Data shown
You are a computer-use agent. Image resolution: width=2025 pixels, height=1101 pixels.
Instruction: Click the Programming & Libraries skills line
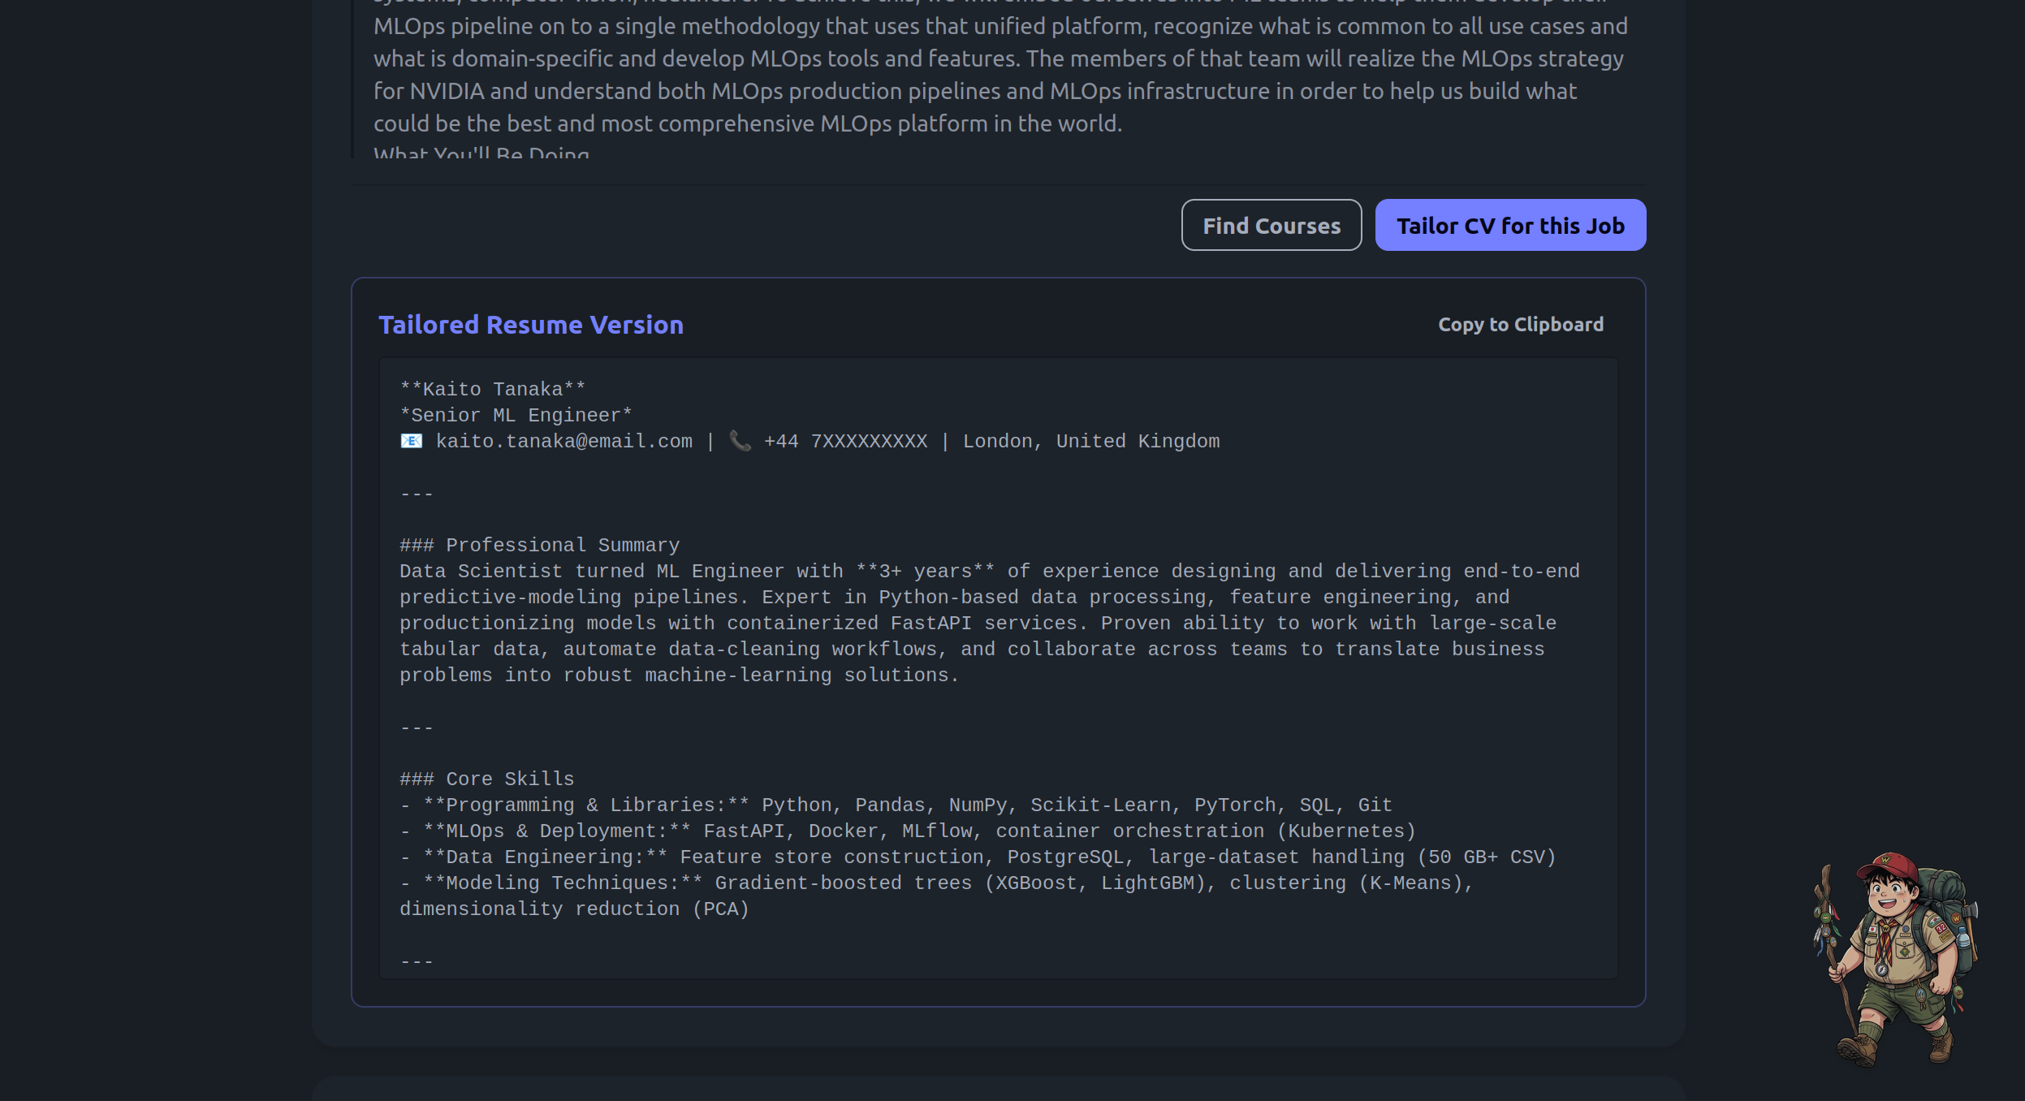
---
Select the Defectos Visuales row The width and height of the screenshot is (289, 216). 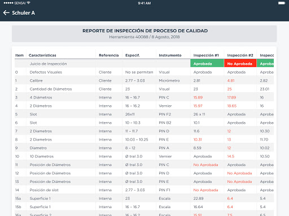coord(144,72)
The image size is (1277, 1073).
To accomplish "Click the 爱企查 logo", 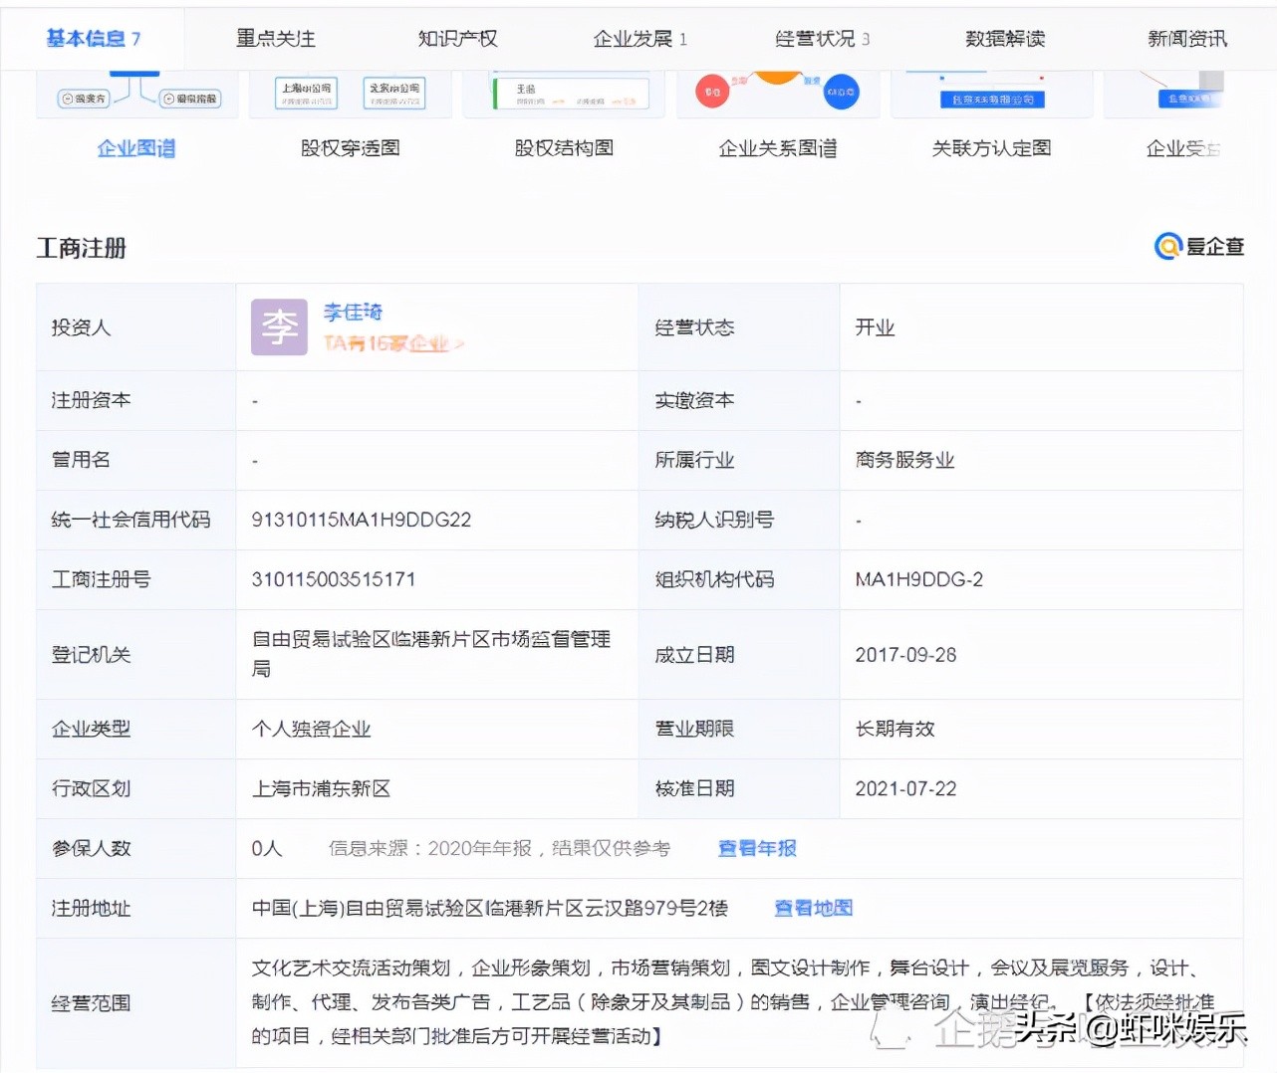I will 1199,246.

Your task
Return only the part of the records above that opens with the line containing "You are a computer-use" and closes with the line containing "Instruction: Click the", ends included.

Completed task
You are a computer-use agent. Image resolution: width=2025 pixels, height=1101 pixels.
Instruction: Click the Programming & Libraries skills line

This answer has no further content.